26. August 2005 - Vor 20 Jahren: Erste staatliche Merkblätter gegen Aids

Stichtag

26. August 2005 - Vor 20 Jahren: Erste staatliche Merkblätter gegen Aids

Angespannt steht Ingolf Lück in der Warteschlange an der Supermarktkasse. Routiniert zieht Hella von Sinnen die Waren über das Förderband, bis sie bei einem nicht ausgezeichneten Artikel ins Stocken gerät. Ihr Ausruf "Tiiii-na! Wat kosten die Kon-doooo-me?", den sie zum gespielten Schrecken Lücks einer unsichtbaren Kollegin hinten im Supermarkt entgegen ruft, ist inzwischen TV-Legende. Denn das Sprechen über Verhütungsmittel ist in den achtziger Jahren in Deutschland noch tabu. Dem entsprechend lässt das Drehbuch Lück erröten.
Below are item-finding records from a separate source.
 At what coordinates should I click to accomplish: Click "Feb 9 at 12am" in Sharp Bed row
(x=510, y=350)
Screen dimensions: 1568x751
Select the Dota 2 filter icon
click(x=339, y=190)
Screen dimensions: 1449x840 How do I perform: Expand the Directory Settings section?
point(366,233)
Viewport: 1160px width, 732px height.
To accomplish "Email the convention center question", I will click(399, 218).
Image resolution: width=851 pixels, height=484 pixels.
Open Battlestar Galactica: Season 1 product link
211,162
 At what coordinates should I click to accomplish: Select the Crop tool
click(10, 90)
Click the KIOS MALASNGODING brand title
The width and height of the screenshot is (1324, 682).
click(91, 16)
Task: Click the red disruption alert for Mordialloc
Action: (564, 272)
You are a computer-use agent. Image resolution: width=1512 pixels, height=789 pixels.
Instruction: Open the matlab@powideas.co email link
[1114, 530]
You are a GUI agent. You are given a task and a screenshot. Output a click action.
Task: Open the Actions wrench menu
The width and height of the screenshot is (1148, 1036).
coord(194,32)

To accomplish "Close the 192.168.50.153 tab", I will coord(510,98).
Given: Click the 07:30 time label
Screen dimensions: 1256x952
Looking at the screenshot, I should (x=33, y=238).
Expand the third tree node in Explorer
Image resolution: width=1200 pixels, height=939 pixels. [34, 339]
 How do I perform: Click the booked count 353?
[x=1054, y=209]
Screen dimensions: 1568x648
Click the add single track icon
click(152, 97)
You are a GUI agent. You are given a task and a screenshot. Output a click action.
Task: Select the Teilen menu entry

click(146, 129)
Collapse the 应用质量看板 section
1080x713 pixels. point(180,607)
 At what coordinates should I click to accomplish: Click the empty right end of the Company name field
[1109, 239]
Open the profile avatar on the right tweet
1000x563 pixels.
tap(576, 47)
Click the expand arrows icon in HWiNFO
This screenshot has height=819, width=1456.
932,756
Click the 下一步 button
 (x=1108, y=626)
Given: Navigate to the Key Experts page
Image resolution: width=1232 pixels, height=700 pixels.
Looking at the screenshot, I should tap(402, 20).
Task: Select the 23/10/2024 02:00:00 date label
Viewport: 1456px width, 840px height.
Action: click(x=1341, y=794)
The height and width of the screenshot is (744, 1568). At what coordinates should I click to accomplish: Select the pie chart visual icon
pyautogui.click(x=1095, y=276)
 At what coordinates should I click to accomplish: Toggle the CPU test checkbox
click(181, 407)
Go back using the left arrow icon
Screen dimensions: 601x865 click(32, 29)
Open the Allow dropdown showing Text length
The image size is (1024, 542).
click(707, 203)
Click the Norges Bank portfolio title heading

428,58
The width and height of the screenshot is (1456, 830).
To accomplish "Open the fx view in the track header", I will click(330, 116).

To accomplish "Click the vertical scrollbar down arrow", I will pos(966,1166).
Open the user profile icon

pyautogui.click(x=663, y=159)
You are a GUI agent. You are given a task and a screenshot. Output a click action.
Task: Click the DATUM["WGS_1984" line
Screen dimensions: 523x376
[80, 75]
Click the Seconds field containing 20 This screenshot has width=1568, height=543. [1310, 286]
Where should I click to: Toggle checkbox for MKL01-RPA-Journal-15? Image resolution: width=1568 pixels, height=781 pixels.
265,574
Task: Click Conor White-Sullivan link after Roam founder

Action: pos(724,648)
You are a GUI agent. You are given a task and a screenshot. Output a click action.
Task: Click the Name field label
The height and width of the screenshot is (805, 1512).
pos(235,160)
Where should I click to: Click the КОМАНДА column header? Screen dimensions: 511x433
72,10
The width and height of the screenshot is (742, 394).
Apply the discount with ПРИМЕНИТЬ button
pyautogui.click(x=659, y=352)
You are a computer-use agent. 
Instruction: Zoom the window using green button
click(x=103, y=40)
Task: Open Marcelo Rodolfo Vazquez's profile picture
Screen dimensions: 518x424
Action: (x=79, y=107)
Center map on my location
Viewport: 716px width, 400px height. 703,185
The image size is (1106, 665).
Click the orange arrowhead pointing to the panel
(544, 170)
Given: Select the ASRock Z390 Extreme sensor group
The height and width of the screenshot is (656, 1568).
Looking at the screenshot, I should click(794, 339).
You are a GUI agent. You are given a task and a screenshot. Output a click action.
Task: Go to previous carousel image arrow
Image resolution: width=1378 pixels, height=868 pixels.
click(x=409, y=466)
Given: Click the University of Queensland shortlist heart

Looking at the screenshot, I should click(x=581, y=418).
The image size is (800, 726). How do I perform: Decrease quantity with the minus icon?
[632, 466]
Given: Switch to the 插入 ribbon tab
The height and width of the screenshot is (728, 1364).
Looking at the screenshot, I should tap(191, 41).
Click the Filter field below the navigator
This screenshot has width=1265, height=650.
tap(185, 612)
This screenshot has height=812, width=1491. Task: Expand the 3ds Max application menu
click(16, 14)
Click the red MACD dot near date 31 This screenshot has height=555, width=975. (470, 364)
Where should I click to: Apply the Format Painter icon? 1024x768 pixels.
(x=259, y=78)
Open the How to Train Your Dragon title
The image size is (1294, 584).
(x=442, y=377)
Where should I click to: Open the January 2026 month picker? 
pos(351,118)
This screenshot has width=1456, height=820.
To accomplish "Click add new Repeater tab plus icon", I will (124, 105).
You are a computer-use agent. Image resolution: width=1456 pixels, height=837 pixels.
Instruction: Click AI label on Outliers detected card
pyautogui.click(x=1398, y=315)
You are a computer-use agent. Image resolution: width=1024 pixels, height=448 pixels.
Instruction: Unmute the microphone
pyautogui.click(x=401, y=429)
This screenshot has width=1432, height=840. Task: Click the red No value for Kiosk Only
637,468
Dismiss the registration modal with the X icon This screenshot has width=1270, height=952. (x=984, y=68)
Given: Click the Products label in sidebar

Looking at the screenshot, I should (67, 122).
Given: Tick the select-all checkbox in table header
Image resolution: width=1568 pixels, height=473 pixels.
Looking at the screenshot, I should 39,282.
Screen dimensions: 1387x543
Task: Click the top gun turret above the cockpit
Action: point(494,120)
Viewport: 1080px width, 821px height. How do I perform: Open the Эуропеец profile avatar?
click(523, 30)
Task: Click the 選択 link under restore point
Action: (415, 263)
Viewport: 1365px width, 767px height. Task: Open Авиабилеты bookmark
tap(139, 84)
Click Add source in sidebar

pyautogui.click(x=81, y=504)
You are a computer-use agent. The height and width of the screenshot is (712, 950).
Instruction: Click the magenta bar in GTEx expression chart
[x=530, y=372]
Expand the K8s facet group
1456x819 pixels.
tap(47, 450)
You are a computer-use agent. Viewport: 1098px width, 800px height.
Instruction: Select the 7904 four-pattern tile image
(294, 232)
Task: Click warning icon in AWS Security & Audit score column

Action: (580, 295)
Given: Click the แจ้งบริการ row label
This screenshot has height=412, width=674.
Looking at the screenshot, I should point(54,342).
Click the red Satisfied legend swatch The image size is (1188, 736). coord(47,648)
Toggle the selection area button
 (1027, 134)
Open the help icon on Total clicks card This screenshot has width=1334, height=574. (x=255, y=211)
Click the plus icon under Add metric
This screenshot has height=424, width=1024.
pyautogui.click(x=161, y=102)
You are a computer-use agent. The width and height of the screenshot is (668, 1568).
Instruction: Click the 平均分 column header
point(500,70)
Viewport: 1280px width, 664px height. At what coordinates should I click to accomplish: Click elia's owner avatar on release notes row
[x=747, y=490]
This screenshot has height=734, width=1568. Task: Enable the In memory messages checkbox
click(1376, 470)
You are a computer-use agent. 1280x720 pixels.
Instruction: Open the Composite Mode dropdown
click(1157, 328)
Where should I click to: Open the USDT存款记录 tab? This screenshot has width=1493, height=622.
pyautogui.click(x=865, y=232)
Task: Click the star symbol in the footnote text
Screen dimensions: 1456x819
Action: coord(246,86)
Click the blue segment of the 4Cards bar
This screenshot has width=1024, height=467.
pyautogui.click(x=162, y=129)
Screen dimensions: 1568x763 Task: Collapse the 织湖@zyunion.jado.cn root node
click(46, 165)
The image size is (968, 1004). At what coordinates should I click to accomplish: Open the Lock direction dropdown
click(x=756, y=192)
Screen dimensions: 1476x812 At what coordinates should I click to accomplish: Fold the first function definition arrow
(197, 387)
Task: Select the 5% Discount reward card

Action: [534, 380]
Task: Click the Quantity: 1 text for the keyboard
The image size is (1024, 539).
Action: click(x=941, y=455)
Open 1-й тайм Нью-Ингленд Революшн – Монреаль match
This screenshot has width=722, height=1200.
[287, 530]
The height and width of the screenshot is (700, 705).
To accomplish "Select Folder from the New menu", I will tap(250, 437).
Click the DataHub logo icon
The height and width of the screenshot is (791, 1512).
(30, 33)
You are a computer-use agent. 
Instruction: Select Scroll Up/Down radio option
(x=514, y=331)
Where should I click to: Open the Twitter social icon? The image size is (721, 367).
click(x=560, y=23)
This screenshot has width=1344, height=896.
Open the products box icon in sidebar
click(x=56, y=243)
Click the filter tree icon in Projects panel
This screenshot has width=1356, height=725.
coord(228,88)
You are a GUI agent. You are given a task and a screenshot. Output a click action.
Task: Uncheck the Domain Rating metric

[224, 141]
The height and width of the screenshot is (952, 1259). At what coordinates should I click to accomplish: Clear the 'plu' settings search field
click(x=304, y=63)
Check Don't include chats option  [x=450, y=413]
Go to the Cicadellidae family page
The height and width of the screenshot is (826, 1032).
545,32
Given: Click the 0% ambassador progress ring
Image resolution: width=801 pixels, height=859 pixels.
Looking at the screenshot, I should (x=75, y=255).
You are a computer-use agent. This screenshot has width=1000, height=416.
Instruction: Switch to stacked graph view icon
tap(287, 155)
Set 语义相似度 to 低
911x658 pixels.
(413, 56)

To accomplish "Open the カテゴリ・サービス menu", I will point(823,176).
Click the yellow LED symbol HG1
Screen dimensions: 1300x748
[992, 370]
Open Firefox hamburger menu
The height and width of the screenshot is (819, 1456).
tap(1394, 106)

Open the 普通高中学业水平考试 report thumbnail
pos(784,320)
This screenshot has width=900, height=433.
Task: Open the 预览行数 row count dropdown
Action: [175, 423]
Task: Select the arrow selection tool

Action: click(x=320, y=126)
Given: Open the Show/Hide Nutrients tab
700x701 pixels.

Bis eine sympathische Blondine in der Kundenschlange die vermeintlich peinliche Situation entschärft, indem sie sich durch Nennung des korrekten Preises als Kondom-Käuferin outet."Kondome sind normal!" lautet die Botschaft, die die Bundeszentrale für gesundheitliche Aufklärung (BZgA) da zur besten Sendezeit abends um 20 Uhr in ARD und ZDF in deutsche Wohnzimmer transportiert. "Und sie können Leben retten." Es ist das populäre Highlight einer Kampagne gegen Aids, die am 26. August 1985 mit Faltblättern eher bescheiden beginnt. Die Kampagne indes tut bitter Not. Denn die Angst vor der Immunschwächekrankheit grassiert nicht nur unter Homosexuellen, Blutern oder Fixern und wird durch Schlagzeilen wie "Der schleichende Tod – Lustseuche AIDS" der Bild-Zeitung noch geschürt. Kann man sich durch Händeschütteln anstecken?, lautet eine der beantworteten Fragen. Oder sind selbst Zungenküsse ungefährlich?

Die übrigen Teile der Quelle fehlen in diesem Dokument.